【《上海文化》| 艺术新视界】光韵的消散及其隐形控制悖论

发布者:夏蔚晨发布时间:2019-02-28浏览次数:15

《上海文化》| 艺术新视界

光韵的消散及其隐形控制悖论

——虚拟现实艺术的审美反思

何霜紫 | 上海大学文艺学研究生

原文刊载于《上海文化》2018年第12期

内容摘要

第四次工业革命进程中,虚拟现实技术的发展为艺术创作和接受提供了新的可能性,同时也冲击和改造了传统艺术审美范式。艺术在科技革新中走向奇点,有望在未来实现无界面状态,观者在接受过程中从艺术静观欣赏走向沉浸式的互动体验。

关 键 词 虚拟现实 光韵 控制 数字复制


继蒸汽技术革命(第一次工业革命)、电力技术革命(第二次工业革命)、计算机及信息技术革命(第三次工业革命)之后,正在进行的第四次工业革命是又一个孕育新技术的摇篮。克劳斯·施瓦布在《第四次工业革命转型的力量》中提出:“视觉生成新的交互界面——人眼和视觉作为连接互联网和数字设备的生效媒介将人的感官体验经过一系列的调节和加强后,营造了更广、更逼真的身临其境感。”[2] 而这种新交互界面正是通过虚拟现实技术实现的。技术能催生艺术新的表现形式,艺术家从最初的想象创作(科幻作品)逐渐过渡到观念和实践意义上的科技实验,将原本各自封闭的科技和艺术打开缺口实现共融。虚拟现实艺术作为当代艺术实验的先行者,在应用之初不免会让人产生对技术的一定排异反应,然后逐渐开展触及技术天花板的实践。

 

基于沉浸性、交互性和想象性[3] 三大重要属性,虚拟现实技术打破了真实与虚拟之间的界限,观者审美体验从“静观”欣赏转变为“介入”互动,由此也带来了人机交互的新概念。然而不少专家学者在讴歌科技之光的同时,也会产生对其影响的焦虑。当代艺术不断追求数字媒体化,无法避免地混杂着对科技的焦虑式追赶。于是,针对虚拟现实艺术的审美反思路径最终导向了两大问题域——“光韵”的消散与技术的隐形控制。艺术理论的存在价值在于批判和审视已存在或未来即将发生的艺术形式,让艺术实践不仅仅作为新奇体验和潮流,而更具有反映现实世界功能和指导未来艺术的价值。因此,作出虚拟现实艺术的审美反思是不可忽视且十分必要的。

□ □ □ □

任务说明:
(a) 将阅读选段中从“原文刊载于《上海文化》2018年第12期”到“渐开展触及技术天花板的实践。”的部分重写一遍,其中的“虚拟现实技术”一律改为“VR技术”。
(b) 阅读选段提到,虚拟现实技术基于哪三大重要属性?

所给材料:
□ □ □ □

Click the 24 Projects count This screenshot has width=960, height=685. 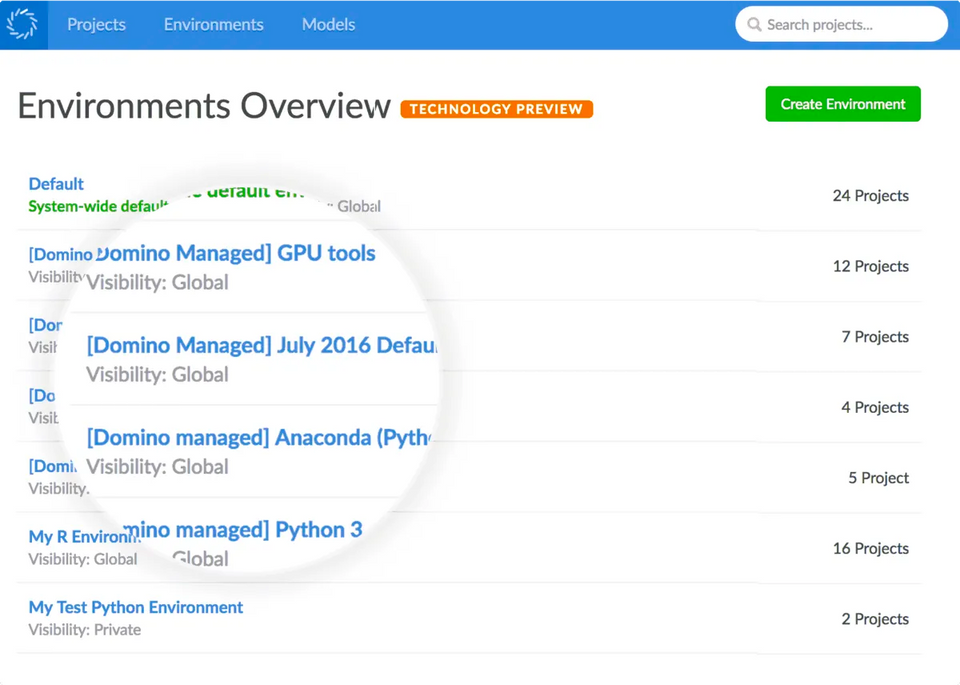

□ □ □ □

例题解答:
(a)
原文刊载于《上海文化》2018年第12期

内容摘要

第四次工业革命进程中,VR技术的发展为艺术创作和接受提供了新的可能性,同时也冲击和改造了传统艺术审美范式。艺术在科技革新中走向奇点,有望在未来实现无界面状态,观者在接受过程中从艺术静观欣赏走向沉浸式的互动体验。

关 键 词 虚拟现实 光韵 控制 数字复制


继蒸汽技术革命(第一次工业革命)、电力技术革命(第二次工业革命)、计算机及信息技术革命(第三次工业革命)之后,正在进行的第四次工业革命是又一个孕育新技术的摇篮。克劳斯·施瓦布在《第四次工业革命转型的力量》中提出:“视觉生成新的交互界面——人眼和视觉作为连接互联网和数字设备的生效媒介将人的感官体验经过一系列的调节和加强后,营造了更广、更逼真的身临其境感。”[2] 而这种新交互界面正是通过VR技术实现的。技术能催生艺术新的表现形式,艺术家从最初的想象创作(科幻作品)逐渐过渡到观念和实践意义上的科技实验,将原本各自封闭的科技和艺术打开缺口实现共融。虚拟现实艺术作为当代艺术实验的先行者,在应用之初不免会让人产生对技术的一定排异反应,然后逐渐开展触及技术天花板的实践。

(b) 沉浸性、交互性和想象性。